I think there is a lot of empirical data about cognitive therapy
starting with the late seventies, the work on depression. There has
been a huge
amount of work on anxiety. The other work on depression by Beck.
The work on anxiety by David Clark, Paul Sarcoscis at Oxford, the
work
on cognitive behavioral approaches with PTSD, Edna Foa, the work
on personality
disorders that Beck and others have done. So there is a huge body
of data that talks to the issue of cognitive behavioral approaches
as
brief and empirically validated.
You talked about this need for motivation, for change. Other than
that are there clients that this just doesn't work with, or are there
specific
kinds of clients that it works better with than others?
If you would have asked me that question in 1978, I would have said
we work with depression because that's what we did. I would say at
this
point cognitive behavioral approaches are a general model for treatment,
that we've seen cognitive therapy work as a pain management technique,
as work with couples, families, in patients, out patients, children.
I would think that with modification a cognitive behavioral approach
would be useful with a broad range of clients, broad range of settings,
broad range of modalities. Does it work better with some than with
others? Yes, depending upon how you structure it.
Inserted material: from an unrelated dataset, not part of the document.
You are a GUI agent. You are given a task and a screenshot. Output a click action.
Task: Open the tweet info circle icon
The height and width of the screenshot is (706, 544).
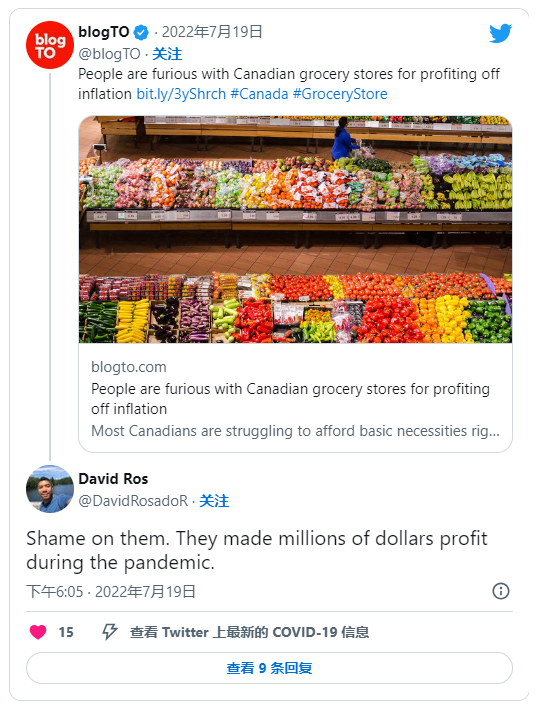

So, for example,
if I was working
with an individual with severe problems, I would be using more behavioral
than cognitive. It just talks to how you structure the broad repertoire
of cognitive behavioral work.
What about cultural differences?
Cognitive therapy cross culturally as a short term model has been
very popular. I've done a good bit of traveling, and one indication
is that
I have had books on cognitive therapy translated into nine languages,
and it is always interesting that people in Sweden say they like
cognitive therapy because it fits into the Swedish cultural style,
and people
in China say they like cognitive therapy because it first into China's
cultural
style, and the reason is cognitive therapy as a basic approach is
not content oriented but process oriented. So it's not that we have,
there's
an Oedipus complex that may not be cross-cultural. The goal is to
help someone in their culture understand the rules or schema of their
culture
and how it affects their lives. It's a process.